──────── Input data
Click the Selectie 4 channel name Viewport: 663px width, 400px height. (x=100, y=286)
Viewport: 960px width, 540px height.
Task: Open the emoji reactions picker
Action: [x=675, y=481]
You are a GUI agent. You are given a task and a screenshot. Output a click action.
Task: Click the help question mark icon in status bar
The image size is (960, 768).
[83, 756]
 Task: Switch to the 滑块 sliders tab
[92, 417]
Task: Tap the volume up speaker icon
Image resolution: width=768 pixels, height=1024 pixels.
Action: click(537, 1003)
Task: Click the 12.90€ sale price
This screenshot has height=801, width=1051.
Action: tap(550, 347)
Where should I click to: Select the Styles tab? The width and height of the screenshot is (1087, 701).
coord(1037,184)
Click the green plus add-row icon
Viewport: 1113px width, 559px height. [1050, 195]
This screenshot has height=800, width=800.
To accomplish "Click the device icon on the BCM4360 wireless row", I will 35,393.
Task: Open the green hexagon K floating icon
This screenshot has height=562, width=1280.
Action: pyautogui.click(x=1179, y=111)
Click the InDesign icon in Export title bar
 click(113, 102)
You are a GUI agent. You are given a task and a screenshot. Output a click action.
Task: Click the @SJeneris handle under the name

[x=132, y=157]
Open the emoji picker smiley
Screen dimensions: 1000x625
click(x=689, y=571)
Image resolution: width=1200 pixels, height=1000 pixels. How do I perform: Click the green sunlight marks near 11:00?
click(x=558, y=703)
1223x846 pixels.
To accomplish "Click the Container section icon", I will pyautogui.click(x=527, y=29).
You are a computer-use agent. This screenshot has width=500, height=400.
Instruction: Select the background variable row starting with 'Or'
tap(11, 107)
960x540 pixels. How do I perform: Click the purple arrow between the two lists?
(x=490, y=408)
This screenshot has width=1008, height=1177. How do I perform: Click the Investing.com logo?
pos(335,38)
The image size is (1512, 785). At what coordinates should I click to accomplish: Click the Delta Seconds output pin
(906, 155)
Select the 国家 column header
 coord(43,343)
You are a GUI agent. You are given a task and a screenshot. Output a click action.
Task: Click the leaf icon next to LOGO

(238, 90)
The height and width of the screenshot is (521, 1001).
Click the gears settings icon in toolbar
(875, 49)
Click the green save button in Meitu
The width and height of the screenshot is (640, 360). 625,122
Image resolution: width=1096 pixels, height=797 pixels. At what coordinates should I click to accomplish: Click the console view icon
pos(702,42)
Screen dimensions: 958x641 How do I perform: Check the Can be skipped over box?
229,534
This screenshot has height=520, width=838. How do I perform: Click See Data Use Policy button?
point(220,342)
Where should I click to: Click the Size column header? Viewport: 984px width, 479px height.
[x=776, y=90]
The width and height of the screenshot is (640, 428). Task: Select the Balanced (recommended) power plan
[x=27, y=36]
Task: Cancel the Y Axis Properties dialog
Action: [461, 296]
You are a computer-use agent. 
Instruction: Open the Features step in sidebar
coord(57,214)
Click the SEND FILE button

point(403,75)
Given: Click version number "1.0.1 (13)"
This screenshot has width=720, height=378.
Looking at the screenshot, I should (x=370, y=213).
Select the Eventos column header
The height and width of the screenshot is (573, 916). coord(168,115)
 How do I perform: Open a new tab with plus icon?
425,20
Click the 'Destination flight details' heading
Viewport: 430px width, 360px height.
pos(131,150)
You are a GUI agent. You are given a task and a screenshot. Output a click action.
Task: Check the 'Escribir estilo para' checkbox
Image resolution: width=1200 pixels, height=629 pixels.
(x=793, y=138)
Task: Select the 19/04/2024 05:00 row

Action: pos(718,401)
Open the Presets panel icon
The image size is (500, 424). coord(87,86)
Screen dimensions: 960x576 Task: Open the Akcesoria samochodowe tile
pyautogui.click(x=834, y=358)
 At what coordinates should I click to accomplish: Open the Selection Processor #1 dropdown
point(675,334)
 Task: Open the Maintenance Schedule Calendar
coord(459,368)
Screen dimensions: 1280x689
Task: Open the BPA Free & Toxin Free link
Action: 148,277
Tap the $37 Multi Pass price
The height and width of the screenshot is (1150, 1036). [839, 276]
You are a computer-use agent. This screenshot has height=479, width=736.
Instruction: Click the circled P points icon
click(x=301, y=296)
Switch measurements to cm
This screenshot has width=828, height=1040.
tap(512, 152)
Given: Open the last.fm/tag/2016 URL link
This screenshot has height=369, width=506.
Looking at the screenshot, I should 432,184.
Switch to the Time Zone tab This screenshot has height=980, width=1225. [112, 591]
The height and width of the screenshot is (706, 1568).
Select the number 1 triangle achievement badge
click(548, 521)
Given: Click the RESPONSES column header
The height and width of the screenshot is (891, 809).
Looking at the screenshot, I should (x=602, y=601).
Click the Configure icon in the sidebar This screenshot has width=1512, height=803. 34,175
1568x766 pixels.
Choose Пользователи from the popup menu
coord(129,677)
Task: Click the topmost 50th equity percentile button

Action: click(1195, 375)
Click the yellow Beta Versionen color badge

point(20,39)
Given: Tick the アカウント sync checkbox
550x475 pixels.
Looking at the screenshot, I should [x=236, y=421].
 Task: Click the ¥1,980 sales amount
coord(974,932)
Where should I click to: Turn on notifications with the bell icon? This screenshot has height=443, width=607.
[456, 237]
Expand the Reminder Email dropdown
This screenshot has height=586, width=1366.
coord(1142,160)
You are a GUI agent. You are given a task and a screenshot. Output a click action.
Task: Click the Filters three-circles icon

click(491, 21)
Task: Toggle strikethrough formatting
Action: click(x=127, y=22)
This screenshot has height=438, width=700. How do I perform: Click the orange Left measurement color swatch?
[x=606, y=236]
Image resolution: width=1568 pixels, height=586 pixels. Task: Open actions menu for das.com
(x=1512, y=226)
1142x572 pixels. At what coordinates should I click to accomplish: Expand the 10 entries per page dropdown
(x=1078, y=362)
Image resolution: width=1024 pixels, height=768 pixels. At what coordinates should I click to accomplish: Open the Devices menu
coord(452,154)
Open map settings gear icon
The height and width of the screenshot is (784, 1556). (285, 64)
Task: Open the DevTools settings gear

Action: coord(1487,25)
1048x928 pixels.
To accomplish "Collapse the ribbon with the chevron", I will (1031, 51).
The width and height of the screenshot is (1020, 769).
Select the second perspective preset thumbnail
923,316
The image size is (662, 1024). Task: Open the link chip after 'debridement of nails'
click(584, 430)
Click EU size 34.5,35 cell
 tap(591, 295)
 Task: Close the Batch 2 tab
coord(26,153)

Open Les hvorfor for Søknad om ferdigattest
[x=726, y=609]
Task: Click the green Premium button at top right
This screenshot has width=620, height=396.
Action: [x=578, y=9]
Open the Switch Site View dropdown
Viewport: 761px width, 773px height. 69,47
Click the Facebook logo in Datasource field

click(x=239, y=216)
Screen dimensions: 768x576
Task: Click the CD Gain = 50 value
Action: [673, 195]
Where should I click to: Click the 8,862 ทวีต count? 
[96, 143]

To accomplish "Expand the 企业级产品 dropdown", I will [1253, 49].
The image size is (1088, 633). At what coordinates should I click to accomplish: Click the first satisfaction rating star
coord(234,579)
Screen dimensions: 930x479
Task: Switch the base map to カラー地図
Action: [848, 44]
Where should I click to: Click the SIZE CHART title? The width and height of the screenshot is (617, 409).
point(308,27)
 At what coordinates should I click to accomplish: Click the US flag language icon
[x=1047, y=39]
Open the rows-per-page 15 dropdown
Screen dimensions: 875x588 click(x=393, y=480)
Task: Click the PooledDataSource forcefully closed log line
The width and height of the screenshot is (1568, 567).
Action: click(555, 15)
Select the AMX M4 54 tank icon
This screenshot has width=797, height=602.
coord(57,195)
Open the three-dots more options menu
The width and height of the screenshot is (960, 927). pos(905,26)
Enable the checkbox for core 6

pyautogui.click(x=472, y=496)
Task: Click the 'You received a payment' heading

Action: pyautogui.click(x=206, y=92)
────────────────
_Exercise aim_
Look through the entries above and list every line containing "computer".

_The completed task_
You are a computer-use agent. This screenshot has width=500, height=400.
You are a computer-use agent. 
You are a computer-use agent. This screenshot has height=479, width=736.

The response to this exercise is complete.